Could you set down exactly the lines of the data below, starting at the one that holds "Open the photo of player in orange kit" and ending at the one that holds "Image resolution: width=644", both included, and only those?
SUPPLIED ENTRIES Start Marker
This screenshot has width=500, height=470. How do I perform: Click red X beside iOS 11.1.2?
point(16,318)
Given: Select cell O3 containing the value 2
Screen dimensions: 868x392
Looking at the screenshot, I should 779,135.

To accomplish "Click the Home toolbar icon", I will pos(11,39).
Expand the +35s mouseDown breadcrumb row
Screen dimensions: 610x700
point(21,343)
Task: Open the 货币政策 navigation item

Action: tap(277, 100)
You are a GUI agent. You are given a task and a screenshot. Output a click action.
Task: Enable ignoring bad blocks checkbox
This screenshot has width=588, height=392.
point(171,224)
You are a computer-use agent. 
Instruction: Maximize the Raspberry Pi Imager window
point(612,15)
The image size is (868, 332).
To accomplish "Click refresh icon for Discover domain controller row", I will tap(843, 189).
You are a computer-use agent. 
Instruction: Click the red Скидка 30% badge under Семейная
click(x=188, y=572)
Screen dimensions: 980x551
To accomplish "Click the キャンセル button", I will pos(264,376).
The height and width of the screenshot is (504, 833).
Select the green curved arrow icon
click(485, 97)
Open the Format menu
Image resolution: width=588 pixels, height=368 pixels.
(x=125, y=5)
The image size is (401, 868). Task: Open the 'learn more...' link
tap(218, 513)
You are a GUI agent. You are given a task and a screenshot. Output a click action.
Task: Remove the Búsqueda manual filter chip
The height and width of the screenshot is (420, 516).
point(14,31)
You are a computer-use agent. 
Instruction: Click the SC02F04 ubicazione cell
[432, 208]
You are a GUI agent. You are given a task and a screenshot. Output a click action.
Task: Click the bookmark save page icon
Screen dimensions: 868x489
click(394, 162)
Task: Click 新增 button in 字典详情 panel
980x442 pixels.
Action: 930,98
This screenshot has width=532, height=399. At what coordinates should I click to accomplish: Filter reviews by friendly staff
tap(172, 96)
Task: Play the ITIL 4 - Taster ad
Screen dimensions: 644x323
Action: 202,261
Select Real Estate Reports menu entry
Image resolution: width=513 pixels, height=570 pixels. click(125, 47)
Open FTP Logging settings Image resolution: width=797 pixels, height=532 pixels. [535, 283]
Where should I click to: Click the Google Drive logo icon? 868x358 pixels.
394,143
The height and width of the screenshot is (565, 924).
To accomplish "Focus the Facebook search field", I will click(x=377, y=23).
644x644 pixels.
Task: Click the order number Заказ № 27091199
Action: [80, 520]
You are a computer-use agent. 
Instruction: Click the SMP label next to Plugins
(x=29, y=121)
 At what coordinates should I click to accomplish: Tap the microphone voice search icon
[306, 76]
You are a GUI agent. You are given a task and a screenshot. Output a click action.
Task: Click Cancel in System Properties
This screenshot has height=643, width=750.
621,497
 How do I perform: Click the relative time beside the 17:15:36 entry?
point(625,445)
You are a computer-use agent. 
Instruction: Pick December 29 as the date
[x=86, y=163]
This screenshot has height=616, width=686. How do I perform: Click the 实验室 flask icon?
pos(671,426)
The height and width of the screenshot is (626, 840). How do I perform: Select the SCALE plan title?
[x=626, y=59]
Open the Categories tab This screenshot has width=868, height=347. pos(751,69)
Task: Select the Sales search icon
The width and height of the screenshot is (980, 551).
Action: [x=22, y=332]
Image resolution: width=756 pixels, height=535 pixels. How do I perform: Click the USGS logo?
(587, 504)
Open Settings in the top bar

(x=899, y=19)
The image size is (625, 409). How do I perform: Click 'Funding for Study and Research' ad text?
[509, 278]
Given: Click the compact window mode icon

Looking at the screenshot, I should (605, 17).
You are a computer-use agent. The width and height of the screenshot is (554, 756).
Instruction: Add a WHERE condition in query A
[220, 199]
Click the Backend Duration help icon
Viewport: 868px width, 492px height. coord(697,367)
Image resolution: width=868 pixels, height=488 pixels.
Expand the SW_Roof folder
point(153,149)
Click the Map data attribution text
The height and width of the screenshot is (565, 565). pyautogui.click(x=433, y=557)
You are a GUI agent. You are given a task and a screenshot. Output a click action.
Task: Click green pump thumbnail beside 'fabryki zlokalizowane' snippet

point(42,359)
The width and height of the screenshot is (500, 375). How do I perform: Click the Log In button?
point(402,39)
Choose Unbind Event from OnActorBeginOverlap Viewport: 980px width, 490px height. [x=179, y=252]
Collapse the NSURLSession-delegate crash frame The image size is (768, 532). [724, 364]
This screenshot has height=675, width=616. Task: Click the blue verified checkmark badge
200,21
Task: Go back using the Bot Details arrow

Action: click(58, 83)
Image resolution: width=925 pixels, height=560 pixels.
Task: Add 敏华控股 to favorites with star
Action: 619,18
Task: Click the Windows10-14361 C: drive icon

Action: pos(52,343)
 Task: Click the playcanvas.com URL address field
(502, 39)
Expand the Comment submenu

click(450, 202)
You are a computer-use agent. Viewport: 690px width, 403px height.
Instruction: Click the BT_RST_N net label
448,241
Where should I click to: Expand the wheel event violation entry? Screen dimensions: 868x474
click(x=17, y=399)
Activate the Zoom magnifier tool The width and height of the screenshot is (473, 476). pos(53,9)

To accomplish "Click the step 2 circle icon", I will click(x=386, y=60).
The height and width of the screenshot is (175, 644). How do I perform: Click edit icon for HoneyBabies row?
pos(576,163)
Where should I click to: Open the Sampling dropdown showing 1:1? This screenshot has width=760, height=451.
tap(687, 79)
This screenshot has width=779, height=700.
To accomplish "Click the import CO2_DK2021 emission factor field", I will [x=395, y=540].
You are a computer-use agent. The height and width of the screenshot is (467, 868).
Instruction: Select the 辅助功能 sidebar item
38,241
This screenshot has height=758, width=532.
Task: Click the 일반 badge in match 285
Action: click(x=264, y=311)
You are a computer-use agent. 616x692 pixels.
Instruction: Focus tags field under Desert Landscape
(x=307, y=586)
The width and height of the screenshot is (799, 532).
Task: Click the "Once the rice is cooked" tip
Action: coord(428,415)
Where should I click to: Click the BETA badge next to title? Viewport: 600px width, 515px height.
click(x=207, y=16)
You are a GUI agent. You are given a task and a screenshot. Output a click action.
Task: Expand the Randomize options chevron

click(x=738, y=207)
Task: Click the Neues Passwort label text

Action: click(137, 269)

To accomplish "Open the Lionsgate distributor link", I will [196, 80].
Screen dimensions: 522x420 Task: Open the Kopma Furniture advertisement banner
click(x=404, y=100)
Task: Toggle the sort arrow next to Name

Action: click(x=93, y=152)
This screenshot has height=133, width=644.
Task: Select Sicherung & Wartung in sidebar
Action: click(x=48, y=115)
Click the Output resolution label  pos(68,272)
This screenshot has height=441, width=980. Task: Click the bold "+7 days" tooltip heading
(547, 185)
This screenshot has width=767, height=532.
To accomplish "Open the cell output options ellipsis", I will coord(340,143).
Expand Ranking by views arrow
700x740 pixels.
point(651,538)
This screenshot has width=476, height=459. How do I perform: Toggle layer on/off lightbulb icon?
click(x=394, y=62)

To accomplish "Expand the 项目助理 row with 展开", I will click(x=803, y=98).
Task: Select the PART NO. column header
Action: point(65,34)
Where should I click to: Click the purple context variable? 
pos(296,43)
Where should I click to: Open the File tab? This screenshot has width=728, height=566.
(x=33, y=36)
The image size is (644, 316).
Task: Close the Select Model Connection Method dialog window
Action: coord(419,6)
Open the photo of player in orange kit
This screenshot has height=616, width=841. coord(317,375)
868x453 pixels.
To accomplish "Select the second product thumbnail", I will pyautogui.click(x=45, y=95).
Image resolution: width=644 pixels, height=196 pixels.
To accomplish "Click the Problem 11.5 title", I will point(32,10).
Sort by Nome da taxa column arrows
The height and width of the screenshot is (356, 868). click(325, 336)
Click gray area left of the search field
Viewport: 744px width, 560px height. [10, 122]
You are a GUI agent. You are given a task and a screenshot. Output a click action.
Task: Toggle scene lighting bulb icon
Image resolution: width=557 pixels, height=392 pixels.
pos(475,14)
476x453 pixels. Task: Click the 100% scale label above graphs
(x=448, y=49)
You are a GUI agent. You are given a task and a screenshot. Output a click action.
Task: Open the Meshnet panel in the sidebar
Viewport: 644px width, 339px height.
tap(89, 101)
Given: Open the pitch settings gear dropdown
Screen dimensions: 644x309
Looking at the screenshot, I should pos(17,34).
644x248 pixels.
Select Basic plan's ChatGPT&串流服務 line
SUPPLIED ENTRIES End Marker
ANSWER TO THIS EXERCISE:
Open the photo of player in orange kit
This screenshot has height=616, width=841. coord(317,375)
868x453 pixels.
To accomplish "Select the second product thumbnail", I will pyautogui.click(x=45, y=95).
Image resolution: width=644 pixels, height=196 pixels.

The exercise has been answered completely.